• [Excerpt provided]:

═══

Re: Custom operator class costs - Mailing list pgsql-performance

From Robert Haas
Subject Re: Custom operator class costs
Date
Msg-id BANLkTim+L++hVHwvYRLPkuHsHptvBWKLow@mail.gmail.com
Whole thread Raw
In response to Custom operator class costs  (Ben Beecher <benbeecher@gmail.com>)
List pgsql-performance
On Wed, Mar 16, 2011 at 10:10 AM, Ben Beecher <benbeecher@gmail.com> wrote:
> Hey!
> I'm having some trouble optimizing a query that uses a custom operator class.
> #Postgres has given me a solution for natural sort -
> http://www.rhodiumtoad.org.uk/junk/naturalsort.sql
>
> I'm trying to run it over a huge table - when running it on demand,
> the data needs to be dumped to memory and sorted.
>
> Sort  (cost=31299.83..31668.83 rows=369 width=31)
>  Sort Key: name
>  ->  Seq Scan on solutions_textbookpage  (cost=0.00..25006.55
> rows=369 width=31)
>        Filter: (active AND (textbook_id = 263))
>
> That's obviously too slow. I've created an index using the custom
> operator class, so I don't have to do the sort every time I try to
> sort.

═══

• [Given problem 1]: Translate this sentence from the mailing-list reply on custom operator class costs into Spanish: "I'm having some trouble optimizing a query that uses a custom operator class."
• [Given problem 2]: Print the mailing-list reply on custom operator class costs between "Re: Custom operator class costs - Mailing" and "custom operator class.", inclusive.
• [Given problem 3]: Proceed with the mailing-list reply on custom operator class costs, picking up right after its final sentence.

• [Dataset content]:

═══

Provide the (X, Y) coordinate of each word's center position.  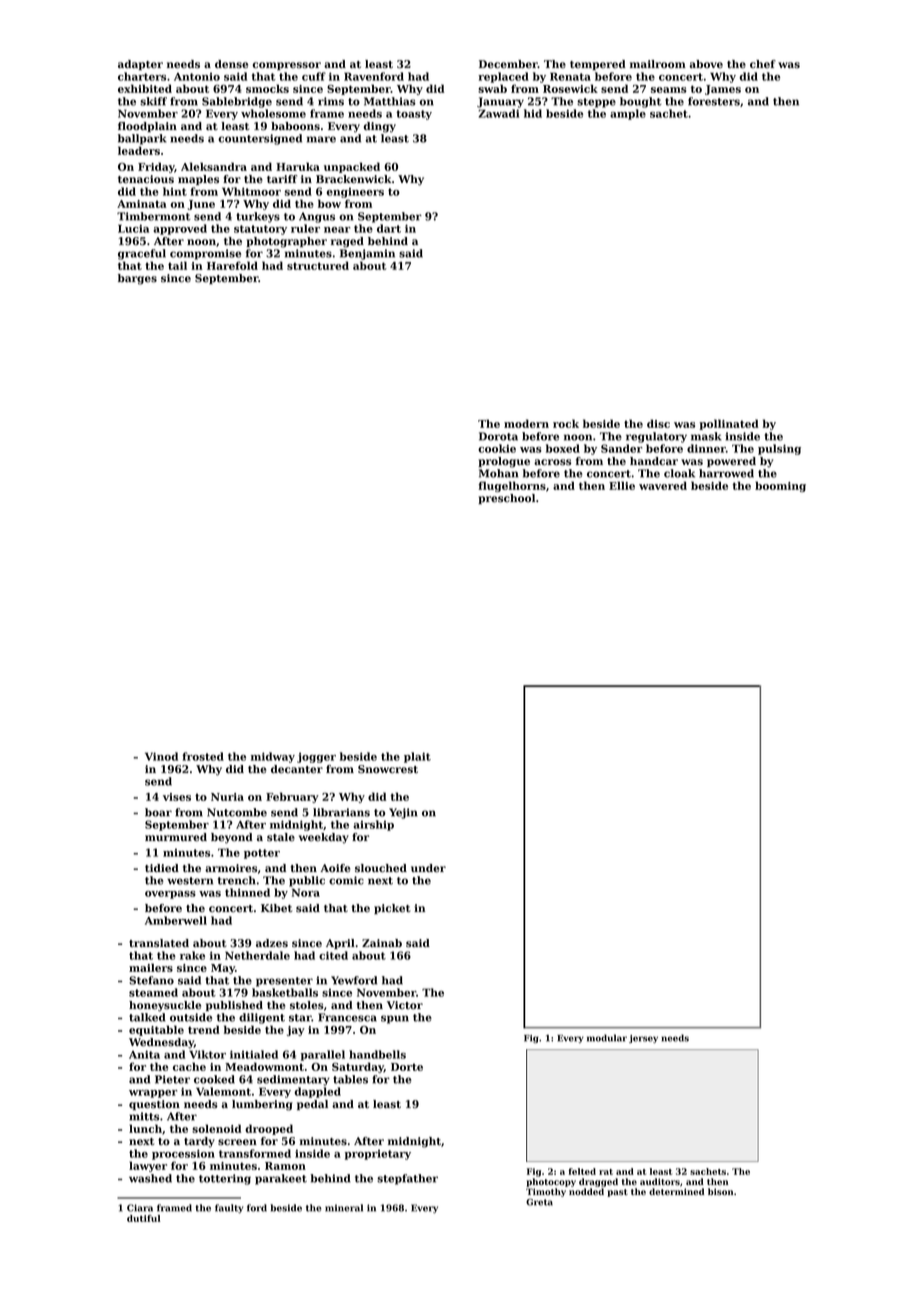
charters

═══

• [Right answer 1]: Tengo algunos problemas para optimizar una consulta que usa una clase de operador personalizada.

• [Right answer 2]:
Re: Custom operator class costs - Mailing list pgsql-performance

From Robert Haas
Subject Re: Custom operator class costs
Date
Msg-id BANLkTim+L++hVHwvYRLPkuHsHptvBWKLow@mail.gmail.com
Whole thread Raw
In response to Custom operator class costs  (Ben Beecher <benbeecher@gmail.com>)
List pgsql-performance
On Wed, Mar 16, 2011 at 10:10 AM, Ben Beecher <benbeecher@gmail.com> wrote:
> Hey!
> I'm having some trouble optimizing a query that uses a custom operator class.

• [Right answer 3]:
>
>  Index Scan Backward using natural_page_name_textbook on
> solutions_textbookpage  (cost=0.00..650.56 rows=371 width=31) (actual
> time=0.061..0.962 rows=369 loops=1)
>   Index Cond: (textbook_id = 263)
>   Filter: active
>
> Obviously a little faster!

Not totally obvious, since the sort output doesn't show how long it
actually took.

> The problem I'm having is that because operator classes have a low
> cost estimation pg missestimates and tries to do the sort on demand
> rather than using the index.
>
> I can get pg to use the index by either jacking up cpu_operator_cost
> or lowering random_page_cost. Is this the best way to do that, or is
> there a smarter way to ensure that pg uses this index when I need it.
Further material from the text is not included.